We have a lot to thank Pugin for—except for the fact that he hated the classical and so much of architecture, art, and sculpture.
Pugin, in his taste in fine art, sculpture, and painting, was very much a product of the Regency. He liked neoclassical sculpture. He had no problems with that. He thought that any portrayal of the human figure in the modern world should be anatomically correct. He was not aiming to revive the sort of stylizations of medieval art.
He seems indebted to the Renaissance, even if he would not admit it. Is that because the Renaissance was more scientific, or something else?
It was partly science, partly a way of embracing the modern world. It was also partly that Pugin was not really thinking about it. His real interest was architectural, because he felt that architecture affected society more directly than a sculpture or a painting would. In painting, he was interested in the pre-Raphaelites.
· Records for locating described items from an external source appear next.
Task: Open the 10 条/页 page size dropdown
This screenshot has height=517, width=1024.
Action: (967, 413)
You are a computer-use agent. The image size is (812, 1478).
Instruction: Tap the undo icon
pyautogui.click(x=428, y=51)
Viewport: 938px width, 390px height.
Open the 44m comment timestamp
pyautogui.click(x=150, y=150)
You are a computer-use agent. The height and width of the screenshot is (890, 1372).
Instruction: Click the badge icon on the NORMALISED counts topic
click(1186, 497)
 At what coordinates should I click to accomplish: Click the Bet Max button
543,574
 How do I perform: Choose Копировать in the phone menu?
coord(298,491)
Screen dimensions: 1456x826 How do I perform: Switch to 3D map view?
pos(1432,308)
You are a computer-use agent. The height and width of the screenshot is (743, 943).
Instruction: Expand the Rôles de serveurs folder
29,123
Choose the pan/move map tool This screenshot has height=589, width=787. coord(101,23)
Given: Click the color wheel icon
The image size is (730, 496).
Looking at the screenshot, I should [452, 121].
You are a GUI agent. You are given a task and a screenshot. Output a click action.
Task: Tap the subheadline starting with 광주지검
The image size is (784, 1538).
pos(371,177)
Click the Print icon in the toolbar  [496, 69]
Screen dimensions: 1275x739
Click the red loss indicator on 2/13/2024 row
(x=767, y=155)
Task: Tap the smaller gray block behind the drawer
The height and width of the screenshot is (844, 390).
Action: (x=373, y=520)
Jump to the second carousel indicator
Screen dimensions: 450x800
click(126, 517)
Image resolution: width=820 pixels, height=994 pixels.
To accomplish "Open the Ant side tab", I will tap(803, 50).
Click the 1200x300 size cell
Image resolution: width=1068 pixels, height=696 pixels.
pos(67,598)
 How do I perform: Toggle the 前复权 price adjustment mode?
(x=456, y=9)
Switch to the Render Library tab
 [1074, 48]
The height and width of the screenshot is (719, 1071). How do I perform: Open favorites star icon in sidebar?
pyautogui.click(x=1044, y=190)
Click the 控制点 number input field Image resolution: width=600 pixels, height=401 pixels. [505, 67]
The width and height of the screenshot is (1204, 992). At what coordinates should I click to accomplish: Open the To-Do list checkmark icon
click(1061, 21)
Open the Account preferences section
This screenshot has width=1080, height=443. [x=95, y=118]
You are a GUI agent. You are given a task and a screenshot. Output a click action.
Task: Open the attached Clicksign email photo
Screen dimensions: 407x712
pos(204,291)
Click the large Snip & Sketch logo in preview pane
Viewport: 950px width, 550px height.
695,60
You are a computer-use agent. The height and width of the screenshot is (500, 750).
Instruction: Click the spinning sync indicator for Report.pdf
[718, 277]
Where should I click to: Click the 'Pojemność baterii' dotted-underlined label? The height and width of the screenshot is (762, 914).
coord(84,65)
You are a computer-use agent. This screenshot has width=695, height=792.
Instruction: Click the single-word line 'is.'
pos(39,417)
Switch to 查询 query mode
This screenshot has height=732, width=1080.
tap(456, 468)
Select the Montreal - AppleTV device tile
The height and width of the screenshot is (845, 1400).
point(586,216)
By the end of his career, he certainly realized that the Middle Ages of his imagination were purely imaginary. He knew that it was not a golden age. He said that in his letters. But he felt that it was a starting point, a way to look at what a Christian society could be and take that as a model for figuring out how a Christian society could look in the modern world.
Do you see a Gothic revival today, a Pugin revival, in terms of architecture?
There is some new Gothic. Some architects are building it. Some of it is better than others. Did Gothic ever die? Probably not. There has been a continuous Gothic tradition through the twentieth century, going all the way back.
The best new Gothic is being built in universities. For instance, the new Yale residential colleges are fantastic. There have been some good new buildings at Vanderbilt recently.
The Gothic seems, in America, to be associated with churches, and there is a limited market for that. There is also a market for collegiate Gothic on campuses. But not a whole lot else. Why is that?
The ideas of collegiate Gothic comes out of Pugin’s ideas, especially the idea that an environment can shape your behaviors and beliefs. Pugin felt that environments of higher education should be Gothic, should have cloisters for contemplation, should have communal dining, and should be beautiful to inspire good taste.
That idea caught on, for various reasons, with colleges that were attempting to shape the character of their students—to create a world apart for contemplation and study. Colleges have stuck with that today because it fits with the character of their existing campuses. They have a brand. It is what students want.
I was at Yale when the residential colleges opened. I remember watching two students go into the residential colleges for the first time and saying, “Finally Yale built something for us.”
This idea that immersing people in aesthetic experience will change them for the better is something very strongly held in the early twentieth century.
We appreciate that the Gothic revival at Princeton, Yale, and other places in collegiate Gothic was somewhat like Pugin. They associated the architectural style with something good, with the Middle Ages.
To another extent, it is an assertion of a belief in liberal arts education and an assertion of the idea of educating the whole person for democratic society, in opposition to, for instance, the German university system.
American universities wanted to assert that the liberal arts were important and that everyone should have some education in literature, sciences, and whatever else you needed to be a well-rounded, informed, active participant. In modern society, that works well with the Gothic.
The idea was that if you create an English-looking university, you are asserting your affiliation with the idea of training the student’s character. Being in the beautiful environment of the collegiate Gothic campus asserts that beauty matters.